# 完璧令嬢は悪女を演じる .
●●が国王陛下の前で婚約解消と、それに続く忠誠の誓いを述べたという報は、あっという間に宮廷中を駆け巡った。
それは、まるで静かな湖面に投げ込まれた小石が、瞬く間に大きな波紋を広げるかのようだった。
「 〜〜 ... まさか、クローディア嬢がそこまでやるとは 」
ある日、国王執務室に続く廊下で、子爵が白く染まった髭を撫でながら、思いもしませんでしたな、と 隣の男爵夫人に囁いた。
「 ええ、本当に驚きましたわ。わたくしはてっきり、泣き崩れた末に殿下に縋るものだとばかり思っておりましたのに 」
「 それがどうです? 今度は殿下の方が顔を真っ赤にして、今も部屋に閉じこもっているとか 」
二人の視線が交錯し、薄い笑みがこぼれる。
これまで●●・クローディアという存在は、その控えめな態度から 殿下の一方的な寵愛を受けていると見られがちだった。

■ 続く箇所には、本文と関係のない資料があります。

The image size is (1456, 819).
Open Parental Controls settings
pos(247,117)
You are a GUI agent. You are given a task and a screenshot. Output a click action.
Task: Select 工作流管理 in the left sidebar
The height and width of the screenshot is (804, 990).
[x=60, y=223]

しかし、今回の件で、彼女に対する宮廷の評価は一変した。
「 王家との繋がりを保ち、さらに強固にする ... と。未だ20にもなっていない、あんな若い娘が、そこまで考えていたとは恐ろしい 」
別の場所では、とある侯爵が、同じ派閥の伯爵に腕を組みながら話していた。
「 リアム殿下はカローラ嬢に夢中になって、肝心の政略を怠った。その隙を、クローディア嬢が見事に突いたわけですな 」
「 うむ。クローディア家の後ろ盾は、我が国にとって非常に重要だ。それを失うことなく、むしろ彼女自身が王家への忠誠を公言した。陛下も、これを無下にはできまい 」
宮廷内の貴族たちは、表面上は平静を保ちながらも、その裏では活発な情報交換と分析が行われていた。
一つの噂が持ち上がってきたとなれば、公務などほっぽって自分の目でその噂を確かめに行くのだ。
クローディア嬢の行動は、単なる一令嬢の婚約解消という枠を超え、今後の王家の力関係、そして自身の家門の立ち位置に大きな影響を与えうると誰もが理解していた。
特に、クローディア家と繋がりを持つことを望んでいた貴族たちは、今回の展開に密かに期待を寄せていた。
一方で、殿下に近しい者たちは、彼の失態と●●の「大胆さ」に警戒心を募らせていた。
宮廷の空気は、これまでになく張り詰めていた。
●●の一手は、確かに波紋を広げた。
だが、その波紋が、穏やかなものになるのか、それとも荒波へと変わるのかは、まだ誰にも分からなかった。